Open Distro for Elasticsearch is a very recent fork of Elasticsearch by Amazon that aims to distribute a version with enhanced features that you'd traditionally have to pay for with Elasticsearch.

Some of these open sourced features are available today:

Security & Authentication (Kibana & Elasticsearch)
Alerting (Monitoring & Triggers)
SQL Queries
perftop (Performance monitoring for stack)

There's also a decent explanation as to why Amazon is going down this path, a key line to take away:

As was the case with Java and OpenJDK, our intention is not to fork Elasticsearch, and we will be making contributions back to the Apache 2.0-licensed Elasticsearch upstream project as we develop add-on enhancements to the base open source software.

Adrian Cockcroft - Keeping Open Source Open – Open Distro for Elasticsearch

Purpose

The purpose of this guide is to give a really streamlined introduction to Open Distro for Elasticsearch and extend the examples on the website to include a small example to prove that all our usual features from elastic are intact.
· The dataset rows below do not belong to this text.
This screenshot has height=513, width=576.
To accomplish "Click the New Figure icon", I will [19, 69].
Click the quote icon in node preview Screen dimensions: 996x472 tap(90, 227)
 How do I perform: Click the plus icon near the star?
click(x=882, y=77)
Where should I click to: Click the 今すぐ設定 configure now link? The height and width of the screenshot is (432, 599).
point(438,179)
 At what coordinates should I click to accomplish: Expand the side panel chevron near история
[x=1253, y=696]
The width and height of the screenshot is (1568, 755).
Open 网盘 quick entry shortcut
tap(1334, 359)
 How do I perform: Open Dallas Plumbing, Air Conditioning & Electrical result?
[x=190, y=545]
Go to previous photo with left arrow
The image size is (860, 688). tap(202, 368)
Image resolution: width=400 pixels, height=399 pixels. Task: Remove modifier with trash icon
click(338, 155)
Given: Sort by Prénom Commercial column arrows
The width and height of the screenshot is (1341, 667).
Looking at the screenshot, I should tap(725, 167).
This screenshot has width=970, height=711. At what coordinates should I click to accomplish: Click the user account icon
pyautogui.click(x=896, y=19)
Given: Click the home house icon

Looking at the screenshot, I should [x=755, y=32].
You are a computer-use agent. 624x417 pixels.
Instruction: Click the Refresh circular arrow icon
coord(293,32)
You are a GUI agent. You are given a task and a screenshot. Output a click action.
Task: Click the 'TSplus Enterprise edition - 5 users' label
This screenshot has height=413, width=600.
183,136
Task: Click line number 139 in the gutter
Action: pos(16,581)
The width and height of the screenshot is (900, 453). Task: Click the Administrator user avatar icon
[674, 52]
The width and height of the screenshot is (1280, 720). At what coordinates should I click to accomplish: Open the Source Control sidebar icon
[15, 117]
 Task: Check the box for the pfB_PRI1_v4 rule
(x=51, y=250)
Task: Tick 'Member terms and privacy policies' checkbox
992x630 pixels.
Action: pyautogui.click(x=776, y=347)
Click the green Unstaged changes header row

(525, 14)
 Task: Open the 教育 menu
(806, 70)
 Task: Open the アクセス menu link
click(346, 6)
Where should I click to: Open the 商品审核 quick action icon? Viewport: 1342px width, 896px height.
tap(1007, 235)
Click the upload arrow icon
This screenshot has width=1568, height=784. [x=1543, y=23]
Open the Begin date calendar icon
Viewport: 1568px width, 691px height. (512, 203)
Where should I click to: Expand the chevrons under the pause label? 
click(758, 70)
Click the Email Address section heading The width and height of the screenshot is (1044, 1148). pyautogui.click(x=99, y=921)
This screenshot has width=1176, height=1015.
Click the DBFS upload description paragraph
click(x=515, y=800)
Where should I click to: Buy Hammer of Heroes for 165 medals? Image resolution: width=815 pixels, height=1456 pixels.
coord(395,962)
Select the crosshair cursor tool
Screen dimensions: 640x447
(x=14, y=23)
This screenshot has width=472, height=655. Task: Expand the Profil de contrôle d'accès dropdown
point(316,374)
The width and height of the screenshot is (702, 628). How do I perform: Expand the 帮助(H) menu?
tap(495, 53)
Text analysis dashboard of podcast details from The Dollop episodes

Nothing I do within this guide is exceptionally unique in terms of actual configuration of Open Distro for Elasticsearch however I believe applying a practical example when trying to learn a new tool is really important! All the code we'll be using can be found in t04glovern/open-distro-kickstart

Outcome

By the end of this post you'll have setup a simple multi node cluster of Elasticsearch nodes and a Kibana frontend that will be used to view interesting data about a podcast I'm quite fond of called The Dollop.

Open Distro Dockerized

You'll need Docker installed on the system you're working with so download the Community Edition and install that to begin with. Also pull down a copy of the demo repository t04glovern/open-distro-kickstart using the following git commands

git clone https://github.com/t04glovern/open-distro-kickstart

Next we're going to run docker-compose to bring up three different containers for us that are defined in the docker-compose.yml file.

version: '3'

services:

  odfe-node1:
    image: amazon/opendistro-for-elasticsearch:1.8.0
    container_name: odfe-node1
    environment:
      - cluster.name=odfe-cluster
      - node.name=odfe-node1
      - discovery.seed_hosts=odfe-node1,odfe-node2
      - cluster.initial_master_nodes=odfe-node1,odfe-node2
      - bootstrap.memory_lock=true # along with the memlock settings below, disables swapping
      - "ES_JAVA_OPTS=-Xms512m -Xmx512m" # minimum and maximum Java heap size, recommend setting both to 50% of system RAM
    ulimits:
      memlock:
        soft: -1
        hard: -1
      nofile:
        soft: 65536 # maximum number of open files for the Elasticsearch user, set to at least 65536 on modern systems
        hard: 65536
    volumes:
      - odfe-data1:/usr/share/elasticsearch/data
    ports:
      - 9200:9200
      - 9600:9600 # required for Performance Analyzer
    networks:
      - odfe-net

  odfe-node2:
    image: amazon/opendistro-for-elasticsearch:1.8.0
    container_name: odfe-node2
    environment:
      - bootstrap.memory_lock=true
      - cluster.initial_master_nodes=odfe-node1,odfe-node2
      - cluster.name=odfe-cluster
      - discovery.seed_hosts=odfe-node1,odfe-node2
      - "ES_JAVA_OPTS=-Xms512m -Xmx512m"
      - node.name=odfe-node2
    ulimits:
      memlock:
        soft: -1
        hard: -1
      nofile:
        soft: 65536
        hard: 65536
    volumes:
      - odfe-data2:/usr/share/elasticsearch/data
    networks:
      - odfe-net

  kibana:
    image: amazon/opendistro-for-elasticsearch-kibana:1.8.0
    container_name: odfe-kibana
    ports:
      - 5601:5601
    expose:
      - "5601"
    environment:
      ELASTICSEARCH_URL: http://odfe-node1:9200
      ELASTICSEARCH_HOSTS: https://odfe-node1:9200
    networks:
      - odfe-net

volumes:
  odfe-data1:
  odfe-data2:

networks:
  odfe-net:

This file above is much like the one from the tutorial on the Open Distro for Elasticsearch website however a couple lines have been added to improve usability while we're loading data in; specifically:

ELASTICSEARCH_URL: http://odfe-node1:9200 - similarly we've changed the https to http in the url definition for Kibana.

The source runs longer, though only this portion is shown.